▶ [Excerpted passage]:

□ □ □ □ □ □ □

Zhang laid the groundwork of his research with a quick history of the question, “Why is the ocean blue?” – an inquiry puzzling artists, philosophers and physicists for centuries. It was in the mid-19th century that true studies of how light interacts with matter – creating color through reflection, refraction, scattering and absorption – really started to evolve.

“We knew the ocean was blue, but at that time, we still didn’t know why,” Zhang said. “Many great minds have studied this, many who have been awarded Nobel Prizes in other fields.”

After busting the myth that the ocean’s blue color comes from the sky’s reflection on the surface of the water, scientists determined that the cause was more molecular.

“Water molecules tend to scatter more blue light than red light,” Zhang explained. “The absorption of water simply makes this blue more pure, so the blue color is caused by water molecules that scatter light back to the eye.”

Zhang found that different particles in the water – including bacteria, viruses, zooplankton, minerals, and even bubbles – interact with light in different ways, creating different colors. For example, in coastal areas with high concentrations of phytoplankton, the water appears greener because of the spectral absorption rates caused by photosynthesis.

□ □ □ □ □ □ □

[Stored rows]
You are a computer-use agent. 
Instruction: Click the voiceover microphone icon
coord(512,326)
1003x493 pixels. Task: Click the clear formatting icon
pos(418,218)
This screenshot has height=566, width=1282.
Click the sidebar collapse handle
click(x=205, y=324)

□ □ □ □ □ □ □

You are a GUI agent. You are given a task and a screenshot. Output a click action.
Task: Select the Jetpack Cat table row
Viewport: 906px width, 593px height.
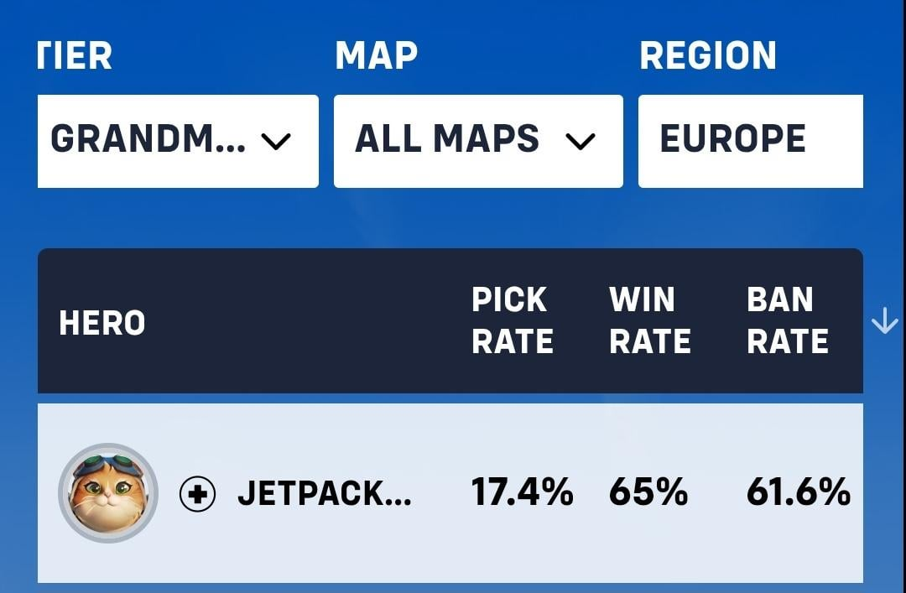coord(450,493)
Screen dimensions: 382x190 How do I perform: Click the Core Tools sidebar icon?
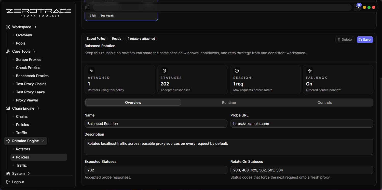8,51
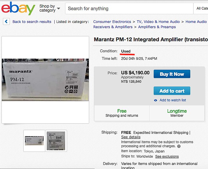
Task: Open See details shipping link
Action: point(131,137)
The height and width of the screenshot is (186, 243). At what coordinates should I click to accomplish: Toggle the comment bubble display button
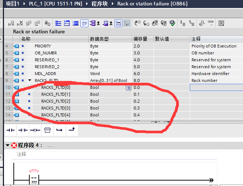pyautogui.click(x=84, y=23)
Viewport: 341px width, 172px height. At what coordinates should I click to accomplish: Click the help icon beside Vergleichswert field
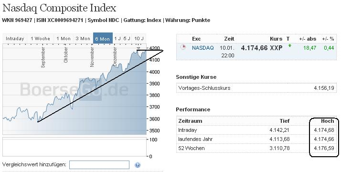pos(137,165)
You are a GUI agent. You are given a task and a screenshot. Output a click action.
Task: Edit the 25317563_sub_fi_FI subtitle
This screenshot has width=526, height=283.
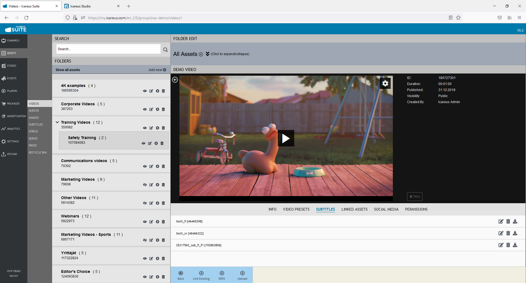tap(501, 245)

□ □ □ □ □ □ □

Will you set down, word for word, the entire passage above about why the ocean is blue?

▶ [Solution for this task]:
Zhang laid the groundwork of his research with a quick history of the question, “Why is the ocean blue?” – an inquiry puzzling artists, philosophers and physicists for centuries. It was in the mid-19th century that true studies of how light interacts with matter – creating color through reflection, refraction, scattering and absorption – really started to evolve.

“We knew the ocean was blue, but at that time, we still didn’t know why,” Zhang said. “Many great minds have studied this, many who have been awarded Nobel Prizes in other fields.”

After busting the myth that the ocean’s blue color comes from the sky’s reflection on the surface of the water, scientists determined that the cause was more molecular.

“Water molecules tend to scatter more blue light than red light,” Zhang explained. “The absorption of water simply makes this blue more pure, so the blue color is caused by water molecules that scatter light back to the eye.”

Zhang found that different particles in the water – including bacteria, viruses, zooplankton, minerals, and even bubbles – interact with light in different ways, creating different colors. For example, in coastal areas with high concentrations of phytoplankton, the water appears greener because of the spectral absorption rates caused by photosynthesis.